◆ TASK INSTRUCTIONS:
Write out, from the entries below, exactly the lines that run between the lines holding "Task: Select the Casual dialogue style" and "Task: Dismiss the suggestion dialog with OK", inclusive, and stop there.

◆ Stored items:
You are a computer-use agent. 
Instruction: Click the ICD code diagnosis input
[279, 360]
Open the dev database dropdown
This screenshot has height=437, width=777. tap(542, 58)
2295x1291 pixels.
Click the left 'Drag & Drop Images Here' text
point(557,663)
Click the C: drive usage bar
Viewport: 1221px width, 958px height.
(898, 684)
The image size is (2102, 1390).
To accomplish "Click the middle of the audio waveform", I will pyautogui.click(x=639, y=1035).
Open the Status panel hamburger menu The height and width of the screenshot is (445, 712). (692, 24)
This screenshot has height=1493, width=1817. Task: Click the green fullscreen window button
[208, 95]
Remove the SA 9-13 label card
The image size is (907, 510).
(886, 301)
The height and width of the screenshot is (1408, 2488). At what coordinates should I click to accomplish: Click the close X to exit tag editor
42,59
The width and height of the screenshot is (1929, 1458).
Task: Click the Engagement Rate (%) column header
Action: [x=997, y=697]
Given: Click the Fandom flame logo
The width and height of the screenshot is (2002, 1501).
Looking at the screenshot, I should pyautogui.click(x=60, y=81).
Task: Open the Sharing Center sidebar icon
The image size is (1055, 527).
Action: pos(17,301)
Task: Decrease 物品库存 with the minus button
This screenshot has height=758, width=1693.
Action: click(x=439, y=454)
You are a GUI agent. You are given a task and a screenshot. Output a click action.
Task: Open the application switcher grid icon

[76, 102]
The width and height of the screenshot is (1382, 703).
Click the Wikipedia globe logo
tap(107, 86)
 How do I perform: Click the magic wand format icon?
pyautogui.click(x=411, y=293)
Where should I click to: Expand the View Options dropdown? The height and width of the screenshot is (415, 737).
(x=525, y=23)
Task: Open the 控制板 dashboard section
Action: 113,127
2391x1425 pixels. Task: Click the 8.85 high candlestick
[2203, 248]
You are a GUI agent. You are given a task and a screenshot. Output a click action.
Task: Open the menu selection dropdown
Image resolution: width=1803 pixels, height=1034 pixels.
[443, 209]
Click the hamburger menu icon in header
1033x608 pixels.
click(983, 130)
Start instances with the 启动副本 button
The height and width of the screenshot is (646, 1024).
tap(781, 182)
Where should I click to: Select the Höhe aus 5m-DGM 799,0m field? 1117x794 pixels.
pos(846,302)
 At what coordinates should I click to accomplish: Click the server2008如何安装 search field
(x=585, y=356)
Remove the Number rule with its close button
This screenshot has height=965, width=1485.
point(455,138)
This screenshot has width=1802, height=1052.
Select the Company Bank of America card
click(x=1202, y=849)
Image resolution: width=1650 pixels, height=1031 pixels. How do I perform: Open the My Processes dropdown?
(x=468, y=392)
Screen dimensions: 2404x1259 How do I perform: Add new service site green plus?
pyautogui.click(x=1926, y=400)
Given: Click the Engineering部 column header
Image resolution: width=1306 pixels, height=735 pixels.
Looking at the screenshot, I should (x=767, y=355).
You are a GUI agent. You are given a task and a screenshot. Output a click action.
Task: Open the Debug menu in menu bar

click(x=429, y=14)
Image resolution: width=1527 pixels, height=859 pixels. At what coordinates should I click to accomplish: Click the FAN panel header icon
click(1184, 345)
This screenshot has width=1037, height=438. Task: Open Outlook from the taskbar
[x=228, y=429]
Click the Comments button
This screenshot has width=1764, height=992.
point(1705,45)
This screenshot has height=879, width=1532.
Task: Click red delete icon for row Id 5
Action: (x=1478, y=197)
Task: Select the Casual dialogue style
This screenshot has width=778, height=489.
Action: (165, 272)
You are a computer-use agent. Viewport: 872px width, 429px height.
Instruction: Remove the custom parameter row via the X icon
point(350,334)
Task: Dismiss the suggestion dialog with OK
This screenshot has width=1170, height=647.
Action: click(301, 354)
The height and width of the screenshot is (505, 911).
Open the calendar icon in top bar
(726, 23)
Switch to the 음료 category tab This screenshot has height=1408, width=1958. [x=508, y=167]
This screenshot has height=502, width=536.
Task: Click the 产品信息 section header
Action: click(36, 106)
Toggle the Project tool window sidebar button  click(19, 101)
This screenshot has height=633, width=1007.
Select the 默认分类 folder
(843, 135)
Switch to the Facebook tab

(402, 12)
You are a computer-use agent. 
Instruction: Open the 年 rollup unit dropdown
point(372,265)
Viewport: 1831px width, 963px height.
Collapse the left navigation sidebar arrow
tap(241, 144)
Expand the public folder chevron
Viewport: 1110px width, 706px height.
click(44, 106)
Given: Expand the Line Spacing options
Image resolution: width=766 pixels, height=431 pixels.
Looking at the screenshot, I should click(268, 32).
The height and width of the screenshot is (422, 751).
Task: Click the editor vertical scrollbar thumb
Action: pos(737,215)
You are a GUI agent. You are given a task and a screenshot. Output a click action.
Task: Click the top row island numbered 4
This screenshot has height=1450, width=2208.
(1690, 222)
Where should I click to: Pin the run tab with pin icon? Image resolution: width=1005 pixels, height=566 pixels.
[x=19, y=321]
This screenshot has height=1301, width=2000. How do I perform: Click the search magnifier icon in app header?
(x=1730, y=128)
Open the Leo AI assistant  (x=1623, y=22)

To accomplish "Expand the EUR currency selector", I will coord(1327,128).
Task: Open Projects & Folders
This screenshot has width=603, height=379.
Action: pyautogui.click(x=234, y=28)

◆ WRITTEN ANSWER:
Task: Select the Casual dialogue style
This screenshot has width=778, height=489.
Action: (165, 272)
You are a computer-use agent. Viewport: 872px width, 429px height.
Instruction: Remove the custom parameter row via the X icon
point(350,334)
Task: Dismiss the suggestion dialog with OK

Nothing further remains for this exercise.